Já retirado do ar pelo Conar após pedido do Alana – mas disponível no Youtube –, o comercial mostra meninos vestidos de preto, com quepe e botas, arrebentando portas ao som de sirenes, pedindo reforço ao “esquema tático blindado”. No final, um caminhão preto de plástico é apresentado, com bonecos de soldados armados. O brinquedo continua sendo vendido.
“Propaganda para crianças é um verdadeiro absurdo”, admite o advogado Antonio Paraguassu. “A lei que rege a propaganda é de 1960, mas é boa, se adapta. O brasileiro é que não vai atrás dos direitos, prefere deixar tudo como está”, lamenta. Gabriela Vuolo engrossa o coro: “Pais, professores, tios que virem uma propaganda abusiva, enganosa, que desrespeite a infância, denunciem ao Instituto Alana, liguem para a emissora, o fabricante, botem a boca no trombone! A gente sabe que é uma luta dura, contra uma indústria bilionária, mas não vale ficar calado, deixando os pequenos absorverem todas essas mensagens”.
Na Comunidade Europeia, nos Estados Unidos e no Canadá, os espaços de telecomunicações que são objeto de concessão pública, como rádio e TV, são objeto de sistemas de regulação de conteúdo. O objetivo é proteger as produções nacionais e coibir a veiculação de conteúdos com potencial de agressão a direitos humanos, como discriminação por gênero, raça, etnia, opção sexual ou religiosa. A proteção à infância e à saúde também deve ser levada em conta nas programações. Em vários países, até a produção de publicidade de alimentos pouco nutritivos e de outros produtos nocivos à saúde é regulada.

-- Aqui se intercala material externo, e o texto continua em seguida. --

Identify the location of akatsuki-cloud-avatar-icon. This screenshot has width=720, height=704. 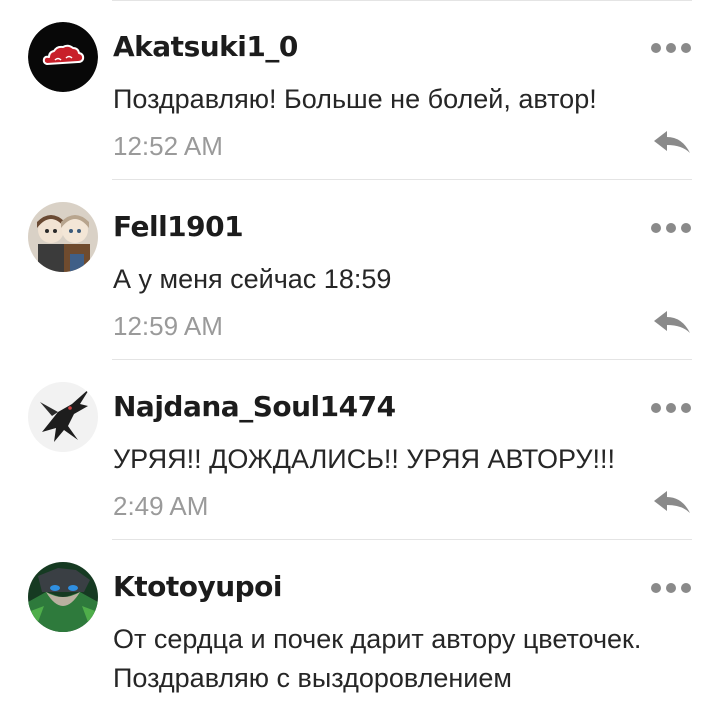
(63, 57).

“Embora esteja prevista na Constituição brasileira, a regulamentação e criação de meios legais para proteger os cidadãos do efeito nocivo dessa publicidade, enfrenta uma resistência feroz dos fabricantes”, diz o sociólogo Venício Artur de Lima, autor do livro Liberdade de Expressão x Liberdade de Imprensa – Direito à Comunicação e Democracia.

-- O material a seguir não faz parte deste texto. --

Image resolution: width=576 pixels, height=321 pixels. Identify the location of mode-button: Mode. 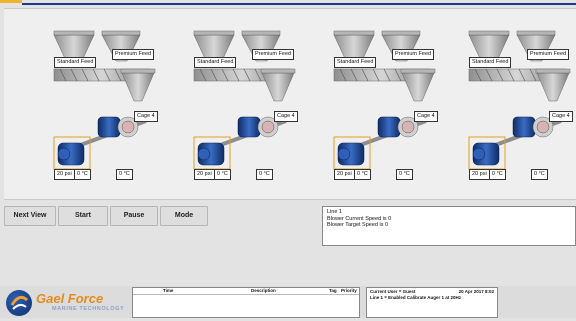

Para Venício, o Brasil é o único país em que foi inventado o que empresários do setor chamam de “liberdade de expressão comercial”, conceito que se apropria da ideia de liberdade, como se mídia, anunciantes e agências de publicidade fossem os legítimos representantes do direito individual e coletivo contra a “censura” por parte do Estado. Desse modo, o consumidor fica desavisado de que certos alimentos, devorados sem moderação, trazem riscos à saúde – obesidade, diabete, hipertensão, acidentes vasculares cerebrais e infarto – comparáveis aos danos causados pelo cigarro.